Moreover, Franciscan knew that MultiCare filed a DNR request. In fact, Franciscan's January 19 letter was meant as a response to MultiCare's filing. Franciscan's letter, however, was submitted after the statutory 30-day period for the Program to issue a DNR had lapsed and after the Program had issued its letter informing MultiCare that it need not obtain a CN to operate its ambulatory surgery center.
RCW 34.05.440(1) provides that "[f]ailure of a party to file an application for an adjudicative proceeding within the time limit or limits established by statute or agency rule constitutes a default and results in the loss of that party's right to an adjudicative proceeding." The HLJ's conclusion that the 30-day window for the Program to act can be expanded six months is inconsistent with the DNR timeline in the WAC. See also generally Univ. of Wash. Med. Ctr., 164 Wn.2d at 104 (stating with respect to the CN process, "[b]oth the statutes and the administrative rules clearly contemplate that the decision will be made quickly").
Here, Franciscan's request for adjudication of the DNR decision was untimely.
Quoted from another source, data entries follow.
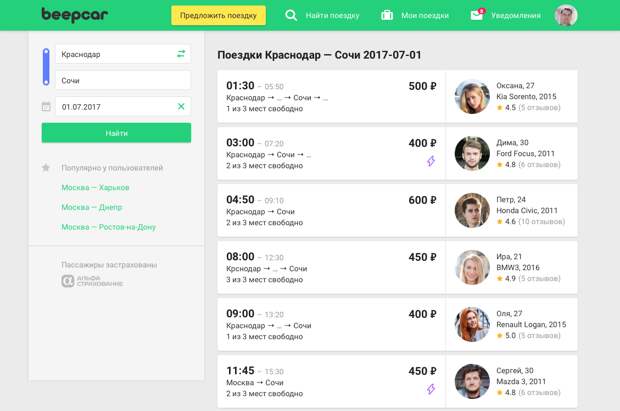Click the lightning icon on 11:45 trip
The width and height of the screenshot is (620, 411).
(x=431, y=389)

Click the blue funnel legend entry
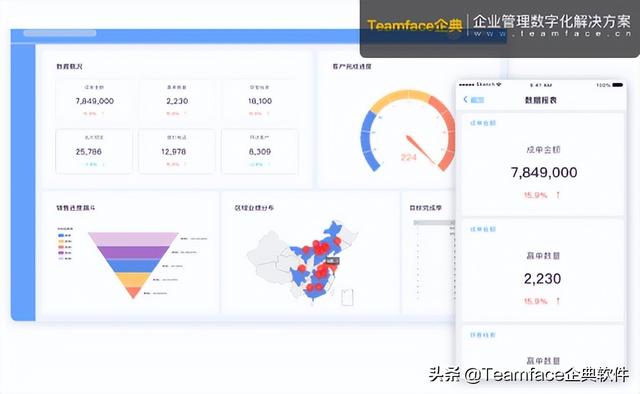pos(65,236)
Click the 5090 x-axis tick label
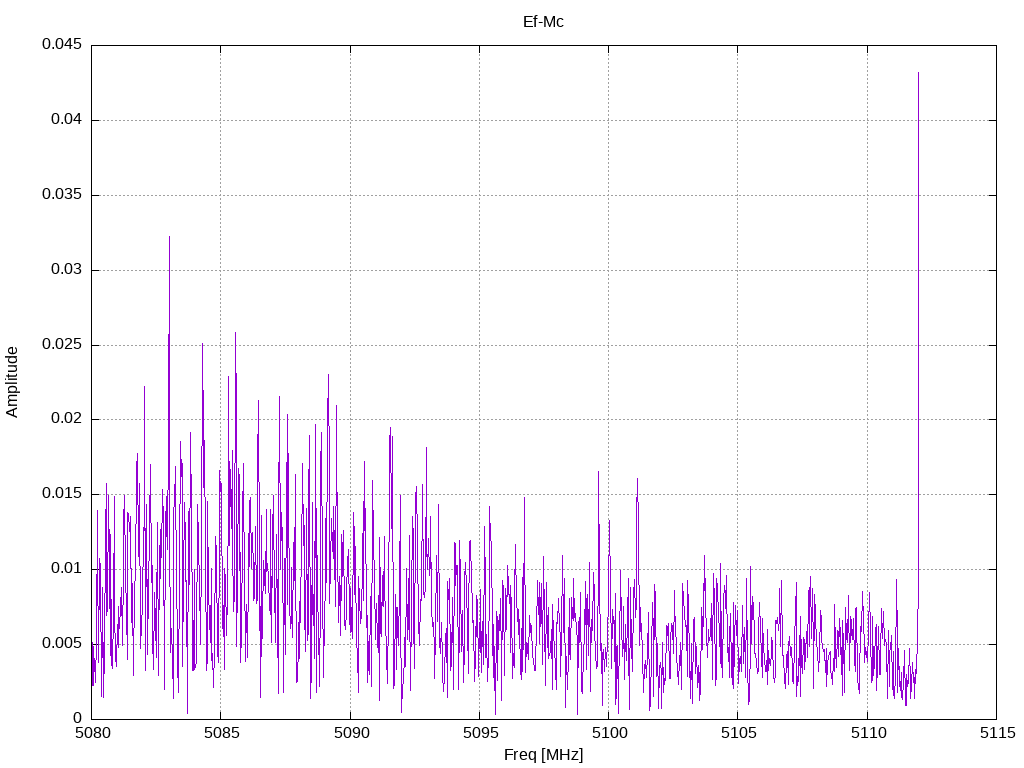Image resolution: width=1024 pixels, height=768 pixels. (x=351, y=733)
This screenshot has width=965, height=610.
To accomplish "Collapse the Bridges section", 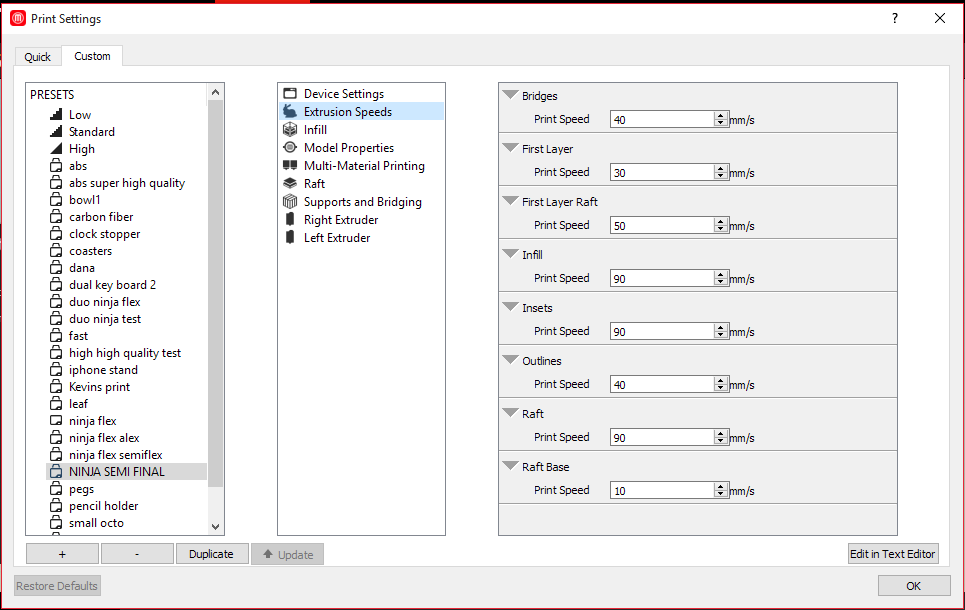I will 510,96.
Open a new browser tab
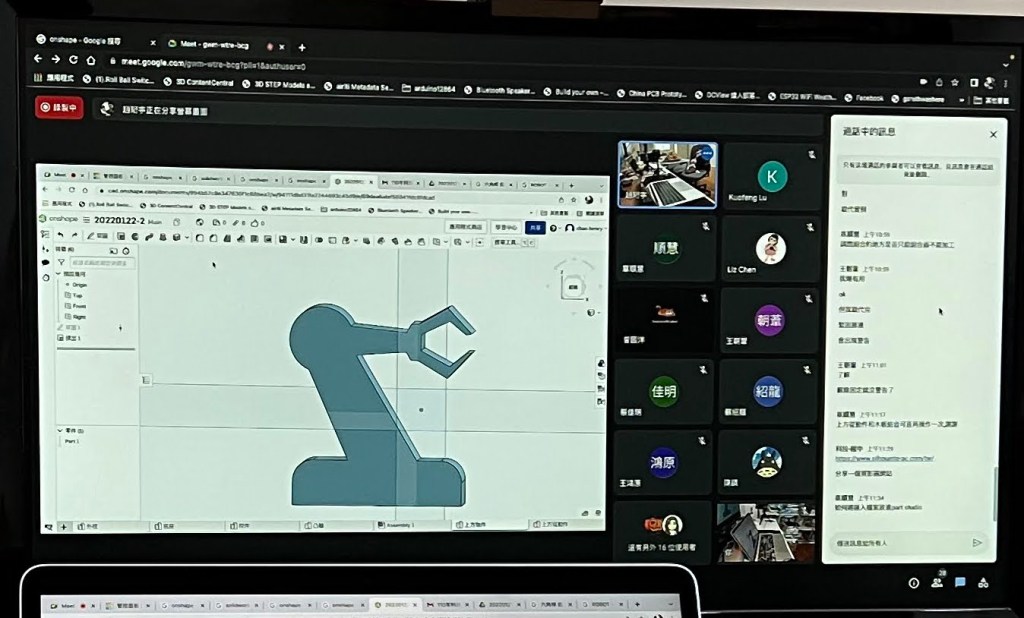Image resolution: width=1024 pixels, height=618 pixels. coord(302,47)
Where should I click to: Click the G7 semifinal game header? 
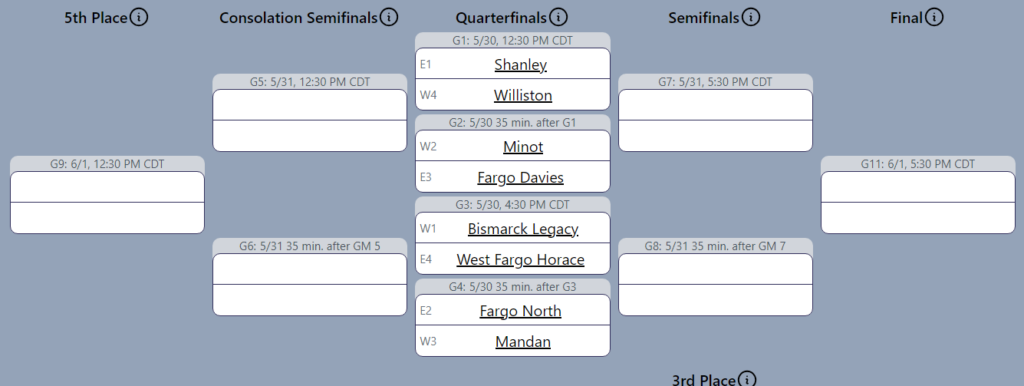tap(715, 82)
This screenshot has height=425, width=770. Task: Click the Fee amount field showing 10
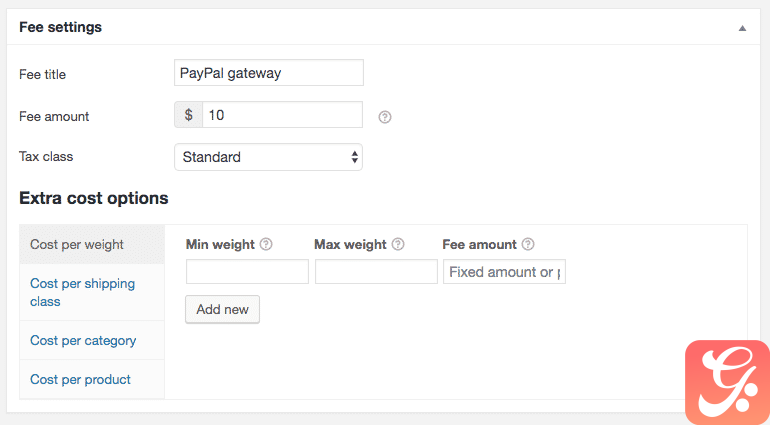click(282, 114)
Franciscan made its request over five months after the Program's mandated 30 days to make a final decision on whether MultiCare's proposed ambulatory surgery center required a CN. Despite numerous letters to the Program following the 30-day time frame for appeal, the letters cannot serve as a basis to automatically extend the appeal period or revoke a decision once it becomes final.
Our review of the entire record leaves us with a definite and firm conviction that a mistake has been made. Providence Hosp., 112 Wn.2d at 355-56. And although we give deference to the agency's interpretation of the facts and its application of the facts to the law within the agency's expertise, we may substitute our interpretation of the law for that of the agency after according substantial deference to the agency's interpretation. Univ. of Wash. Med. Ctr., 164 Wn.2d at 102. Here, the HLJ's order is outside the jurisdiction conferred by either RCW 34.05.413(3) (20 days) or WAC 246-10-203 (20 or 28 days, depending on the issue) for application for an adjudicative proceeding. See generally Johnson Forestry Contracting, Inc. v. Dep't of Natural Res., 131 Wn. App. 13, 26-28, 126 P.3d 45 (2005).
We reverse and vacate the HLJ's decision that MultiCare's ambulatory surgery center was not exempt from CN review because the adjudication proceeding was untimely, removing the HLJ's jurisdiction to hear an administrative appeal. We remand for further proceedings consistent with this decision.
A majority of the panel having determined that this opinion will not be printed in the Washington Appellate Reports, but will be filed for public record pursuant to RCW 2.06.040, it is so ordered.
HUNT, J., QUINN-BRINTNALL, J., concur.